● EXERCISE DESCRIPTION: How many lines in the items below contain the string "Instruction", with letter case taken into account? Reply with the number alone.

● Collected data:
= = = = = = =
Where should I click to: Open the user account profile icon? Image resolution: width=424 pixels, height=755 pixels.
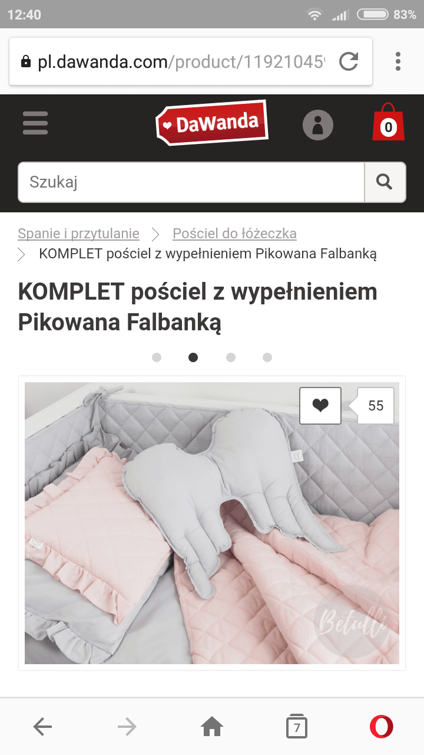point(318,125)
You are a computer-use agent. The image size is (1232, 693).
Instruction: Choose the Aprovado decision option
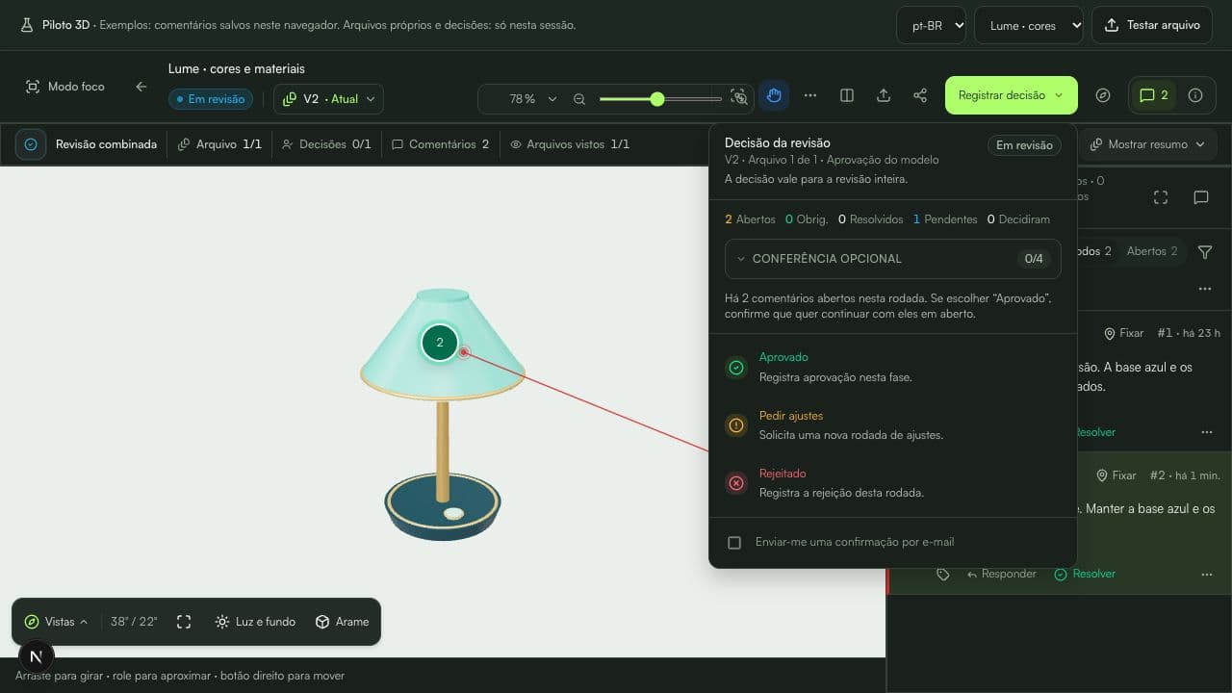(893, 367)
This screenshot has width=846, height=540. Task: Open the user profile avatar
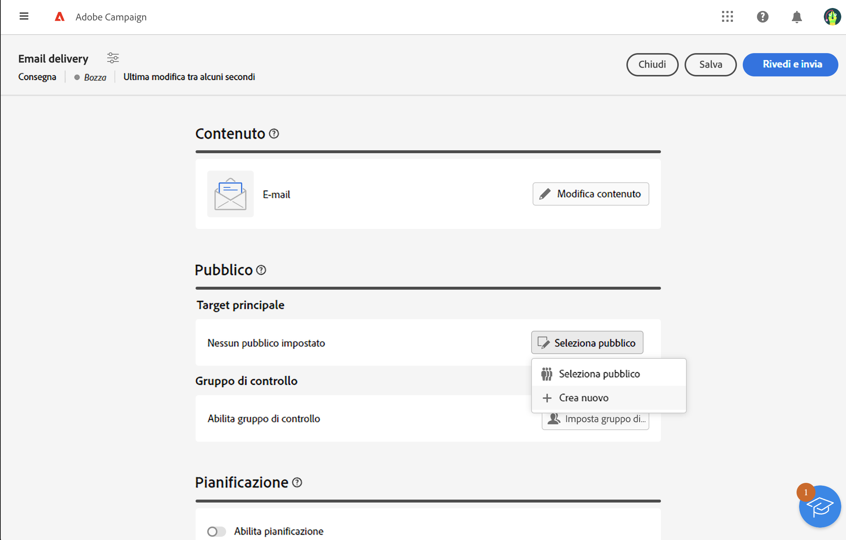(832, 17)
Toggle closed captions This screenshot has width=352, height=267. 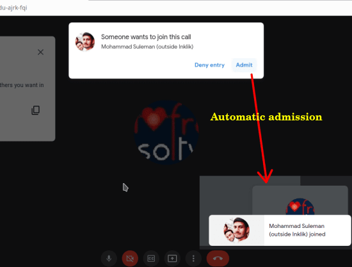151,259
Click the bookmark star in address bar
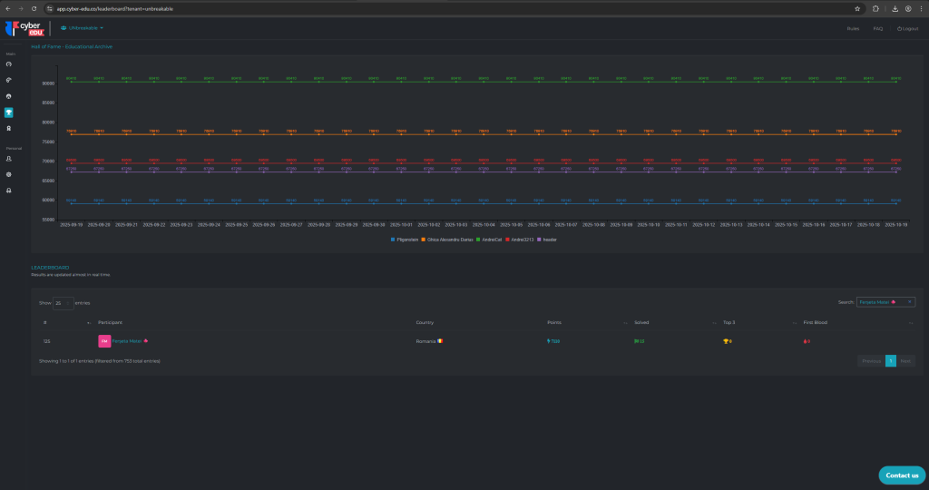Viewport: 929px width, 490px height. [857, 8]
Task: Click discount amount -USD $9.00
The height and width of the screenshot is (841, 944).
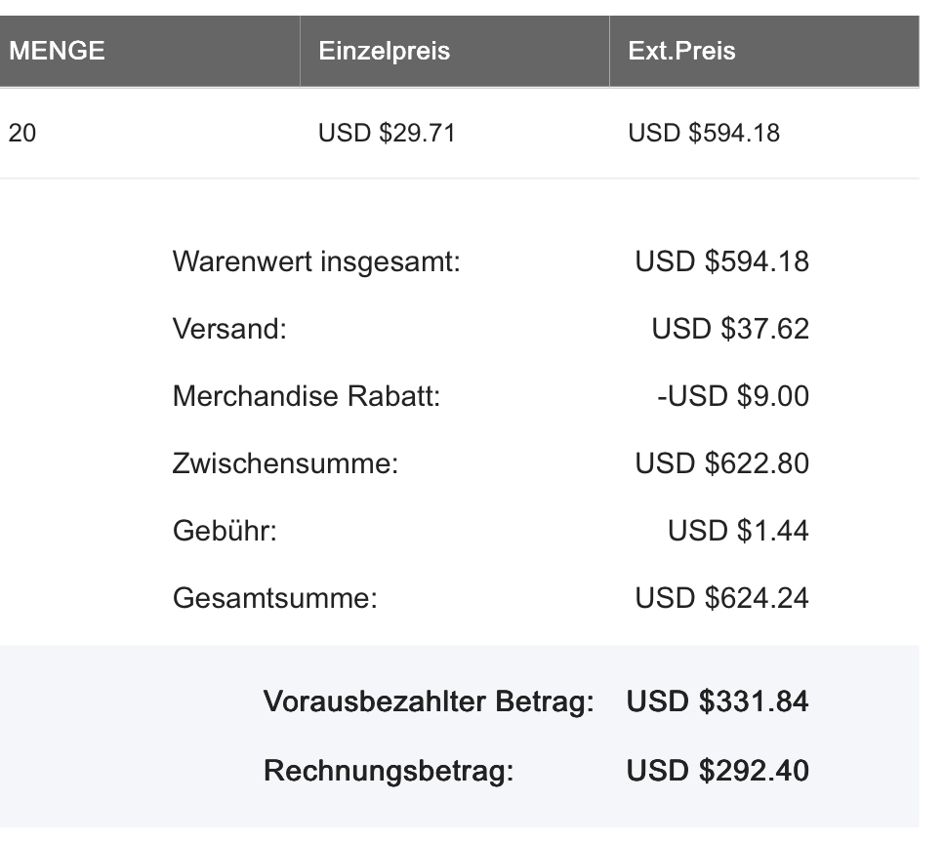Action: point(733,396)
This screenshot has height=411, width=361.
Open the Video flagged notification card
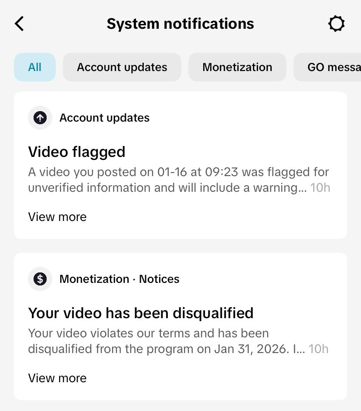click(x=181, y=165)
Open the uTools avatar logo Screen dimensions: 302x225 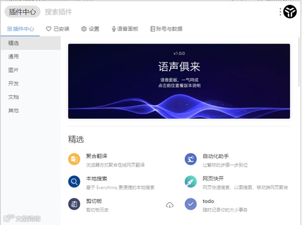(290, 12)
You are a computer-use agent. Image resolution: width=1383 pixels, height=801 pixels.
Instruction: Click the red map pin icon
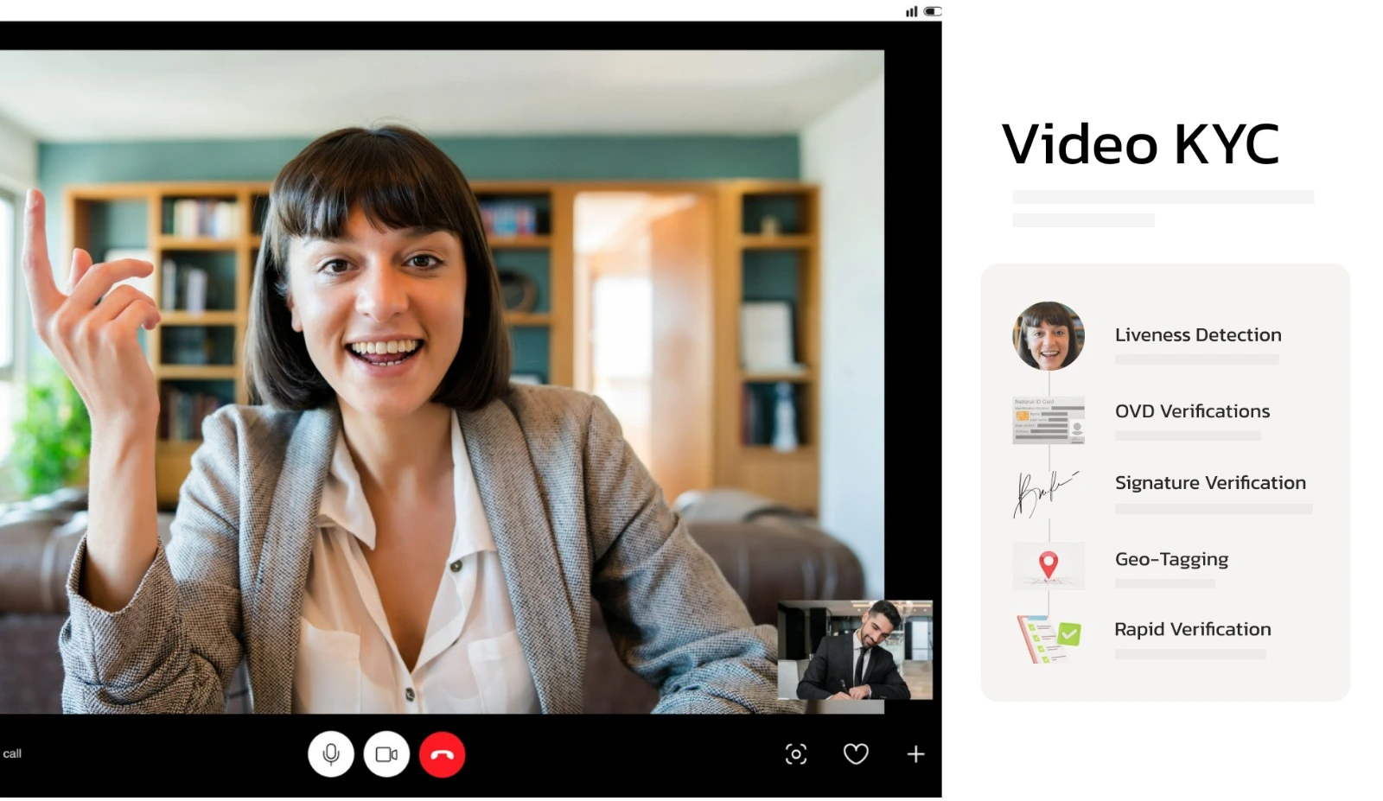(1048, 565)
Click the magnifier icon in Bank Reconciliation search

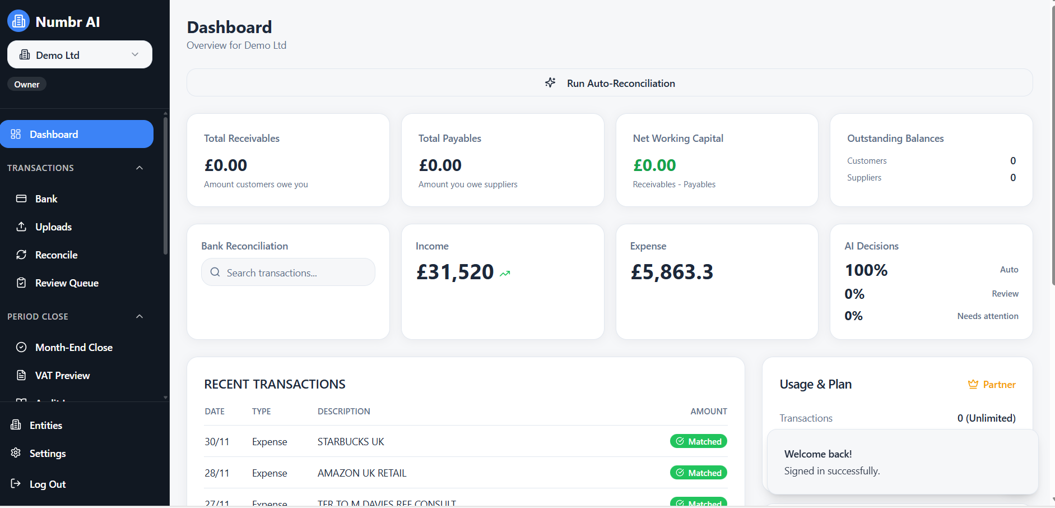(x=215, y=272)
= = = = = = =
● THE COMPLETED TASK: 2